(Records for the exercise begins)
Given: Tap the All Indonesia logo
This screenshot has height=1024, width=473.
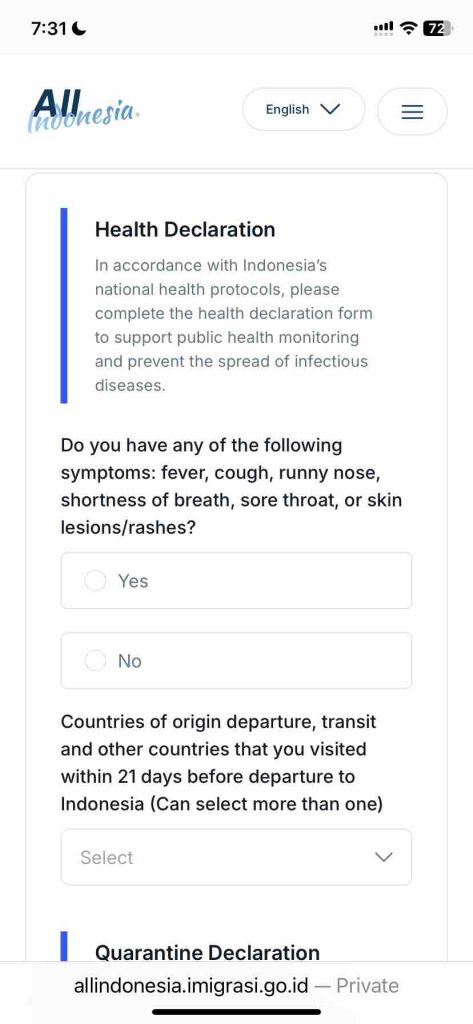Looking at the screenshot, I should click(84, 111).
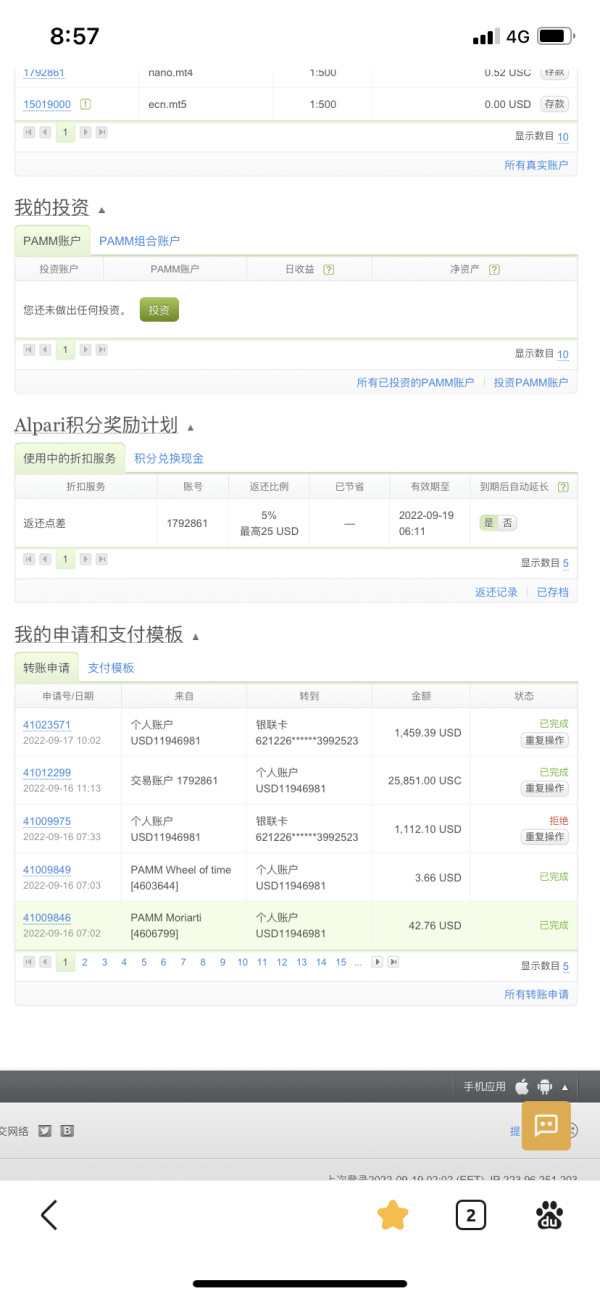600x1299 pixels.
Task: Tap the Baidu paw icon
Action: click(549, 1215)
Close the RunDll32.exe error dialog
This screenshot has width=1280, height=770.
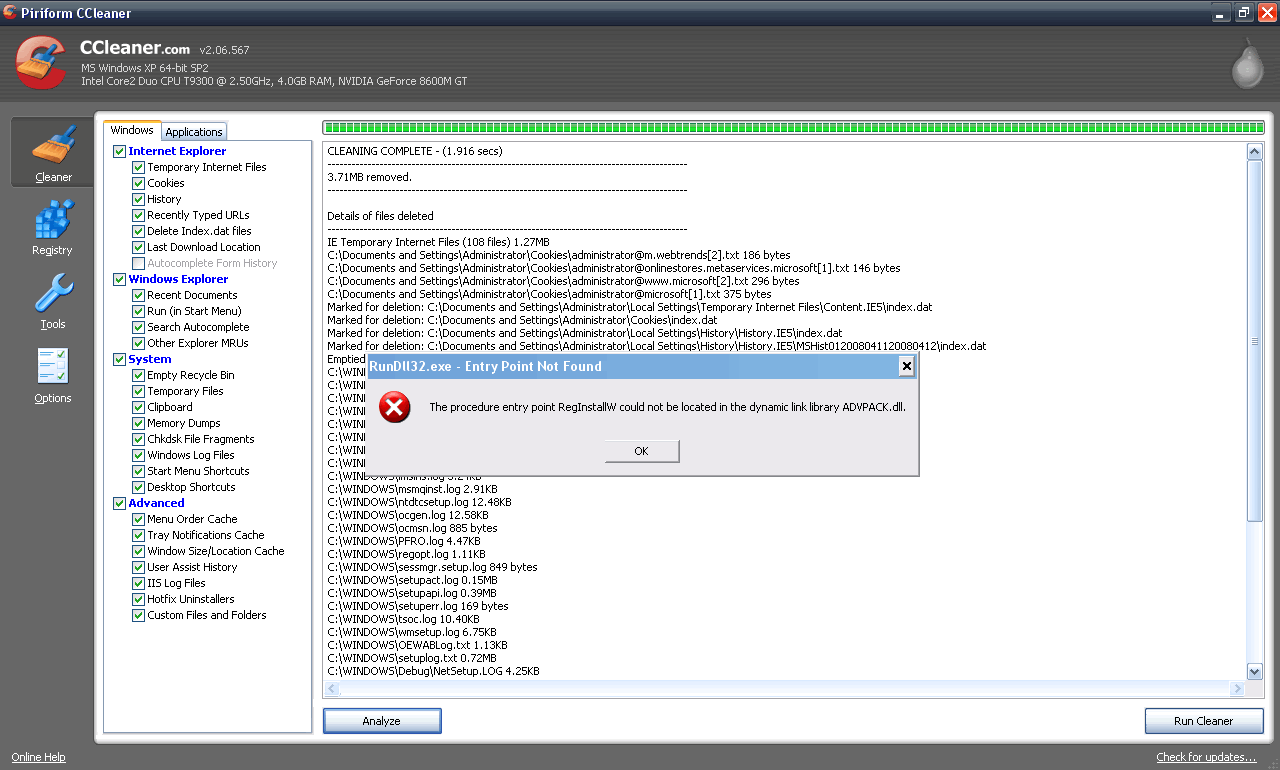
(Records for the exercise ends)
» Action item: Every word of the data should be reproduced exactly; please omit any pictures.

» Result below:
Given: Tap the All Indonesia logo
This screenshot has height=1024, width=473.
Looking at the screenshot, I should click(84, 111).
600x1299 pixels.
Task: Tap the Baidu paw icon
Action: click(549, 1215)
Close the RunDll32.exe error dialog
This screenshot has width=1280, height=770.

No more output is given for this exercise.